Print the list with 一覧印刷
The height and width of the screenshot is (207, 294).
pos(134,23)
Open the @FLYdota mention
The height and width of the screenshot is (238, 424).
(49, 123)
* * *
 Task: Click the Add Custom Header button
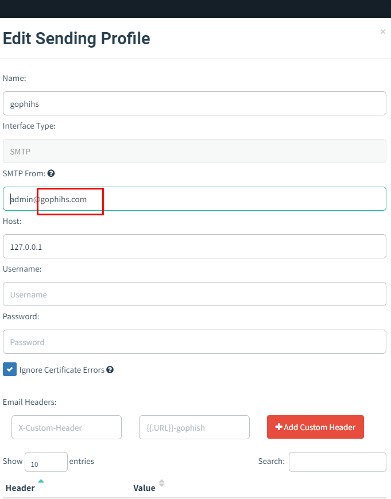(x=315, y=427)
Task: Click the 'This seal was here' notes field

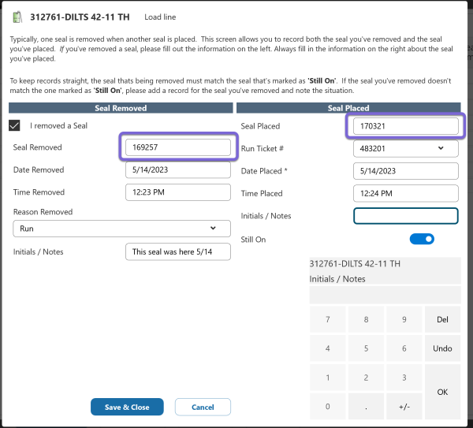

TASK PROMPT: Working from the entries above, reproduce exactly and only the lines beginning with the line that has "Task: Click the Add Custom Header button" and ending with the line that has "Task: Click the 'This"; omit all pictures.

SOLVED EXERCISE:
 Task: Click the Add Custom Header button
(x=315, y=427)
Task: Click the 'This seal was here' notes field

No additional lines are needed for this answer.